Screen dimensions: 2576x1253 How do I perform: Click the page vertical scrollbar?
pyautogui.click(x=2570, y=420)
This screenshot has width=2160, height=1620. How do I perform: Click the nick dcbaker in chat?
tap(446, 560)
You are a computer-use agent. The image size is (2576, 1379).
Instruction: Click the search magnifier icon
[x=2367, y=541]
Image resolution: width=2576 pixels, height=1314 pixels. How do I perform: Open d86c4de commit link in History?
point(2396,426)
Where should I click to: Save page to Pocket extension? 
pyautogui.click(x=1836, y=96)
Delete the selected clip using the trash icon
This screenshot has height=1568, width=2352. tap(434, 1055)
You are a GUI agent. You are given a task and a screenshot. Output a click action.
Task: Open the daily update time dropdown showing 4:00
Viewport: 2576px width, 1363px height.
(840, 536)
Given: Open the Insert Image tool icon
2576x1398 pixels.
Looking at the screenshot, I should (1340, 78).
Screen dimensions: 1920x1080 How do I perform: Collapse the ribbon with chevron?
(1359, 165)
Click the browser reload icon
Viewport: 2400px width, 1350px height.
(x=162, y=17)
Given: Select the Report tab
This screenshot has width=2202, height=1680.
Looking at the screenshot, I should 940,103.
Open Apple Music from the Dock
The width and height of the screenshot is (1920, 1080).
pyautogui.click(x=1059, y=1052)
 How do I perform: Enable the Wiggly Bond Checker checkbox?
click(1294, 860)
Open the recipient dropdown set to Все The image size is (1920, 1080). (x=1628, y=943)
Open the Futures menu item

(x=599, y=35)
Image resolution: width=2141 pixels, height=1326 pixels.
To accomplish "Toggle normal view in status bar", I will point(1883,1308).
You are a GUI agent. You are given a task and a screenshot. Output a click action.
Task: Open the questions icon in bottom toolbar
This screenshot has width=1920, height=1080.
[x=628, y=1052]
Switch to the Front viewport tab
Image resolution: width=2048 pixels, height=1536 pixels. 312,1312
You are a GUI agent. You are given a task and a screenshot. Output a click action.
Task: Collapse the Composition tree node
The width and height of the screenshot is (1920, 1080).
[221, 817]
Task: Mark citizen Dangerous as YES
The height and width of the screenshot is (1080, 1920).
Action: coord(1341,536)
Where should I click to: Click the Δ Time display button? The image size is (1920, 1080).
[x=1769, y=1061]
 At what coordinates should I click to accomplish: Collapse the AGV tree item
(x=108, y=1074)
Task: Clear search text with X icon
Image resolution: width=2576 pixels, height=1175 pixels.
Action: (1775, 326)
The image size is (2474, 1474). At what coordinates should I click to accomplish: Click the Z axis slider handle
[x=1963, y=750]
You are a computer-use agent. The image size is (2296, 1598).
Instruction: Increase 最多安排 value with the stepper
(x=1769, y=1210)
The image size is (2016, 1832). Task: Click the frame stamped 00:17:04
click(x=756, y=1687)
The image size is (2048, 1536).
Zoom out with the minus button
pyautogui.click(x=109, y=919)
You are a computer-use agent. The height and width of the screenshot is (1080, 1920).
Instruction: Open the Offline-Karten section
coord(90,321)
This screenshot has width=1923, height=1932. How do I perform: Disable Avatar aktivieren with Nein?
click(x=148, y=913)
◇ ◇ ◇ ◇
WORK TASK -
The records above are to be restated word for word, in full.

ANSWER BELOW -
Screen dimensions: 2576x1253 How do I perform: Click the page vertical scrollbar?
pyautogui.click(x=2570, y=420)
This screenshot has width=2160, height=1620. How do I perform: Click the nick dcbaker in chat?
tap(446, 560)
You are a computer-use agent. The image size is (2576, 1379).
Instruction: Click the search magnifier icon
[x=2367, y=541]
Image resolution: width=2576 pixels, height=1314 pixels. How do I perform: Open d86c4de commit link in History?
point(2396,426)
Where should I click to: Save page to Pocket extension? 
pyautogui.click(x=1836, y=96)
Delete the selected clip using the trash icon
This screenshot has height=1568, width=2352. tap(434, 1055)
You are a GUI agent. You are given a task and a screenshot. Output a click action.
Task: Open the daily update time dropdown showing 4:00
Viewport: 2576px width, 1363px height.
(840, 536)
Given: Open the Insert Image tool icon
2576x1398 pixels.
Looking at the screenshot, I should (1340, 78).
Screen dimensions: 1920x1080 How do I perform: Collapse the ribbon with chevron?
(1359, 165)
Click the browser reload icon
Viewport: 2400px width, 1350px height.
(x=162, y=17)
Given: Select the Report tab
This screenshot has width=2202, height=1680.
Looking at the screenshot, I should 940,103.
Open Apple Music from the Dock
The width and height of the screenshot is (1920, 1080).
pyautogui.click(x=1059, y=1052)
 How do I perform: Enable the Wiggly Bond Checker checkbox?
click(1294, 860)
Open the recipient dropdown set to Все The image size is (1920, 1080). (x=1628, y=943)
Open the Futures menu item

(x=599, y=35)
Image resolution: width=2141 pixels, height=1326 pixels.
To accomplish "Toggle normal view in status bar", I will point(1883,1308).
You are a GUI agent. You are given a task and a screenshot. Output a click action.
Task: Open the questions icon in bottom toolbar
This screenshot has width=1920, height=1080.
[x=628, y=1052]
Switch to the Front viewport tab
Image resolution: width=2048 pixels, height=1536 pixels. 312,1312
You are a GUI agent. You are given a task and a screenshot. Output a click action.
Task: Collapse the Composition tree node
The width and height of the screenshot is (1920, 1080).
[221, 817]
Task: Mark citizen Dangerous as YES
The height and width of the screenshot is (1080, 1920).
Action: coord(1341,536)
Where should I click to: Click the Δ Time display button? The image size is (1920, 1080).
[x=1769, y=1061]
 At what coordinates should I click to accomplish: Collapse the AGV tree item
(x=108, y=1074)
Task: Clear search text with X icon
Image resolution: width=2576 pixels, height=1175 pixels.
Action: (1775, 326)
The image size is (2474, 1474). At what coordinates should I click to accomplish: Click the Z axis slider handle
[x=1963, y=750]
You are a computer-use agent. The image size is (2296, 1598).
Instruction: Increase 最多安排 value with the stepper
(x=1769, y=1210)
The image size is (2016, 1832). Task: Click the frame stamped 00:17:04
click(x=756, y=1687)
The image size is (2048, 1536).
Zoom out with the minus button
pyautogui.click(x=109, y=919)
You are a computer-use agent. The height and width of the screenshot is (1080, 1920).
Instruction: Open the Offline-Karten section
coord(90,321)
This screenshot has width=1923, height=1932. How do I perform: Disable Avatar aktivieren with Nein?
click(x=148, y=913)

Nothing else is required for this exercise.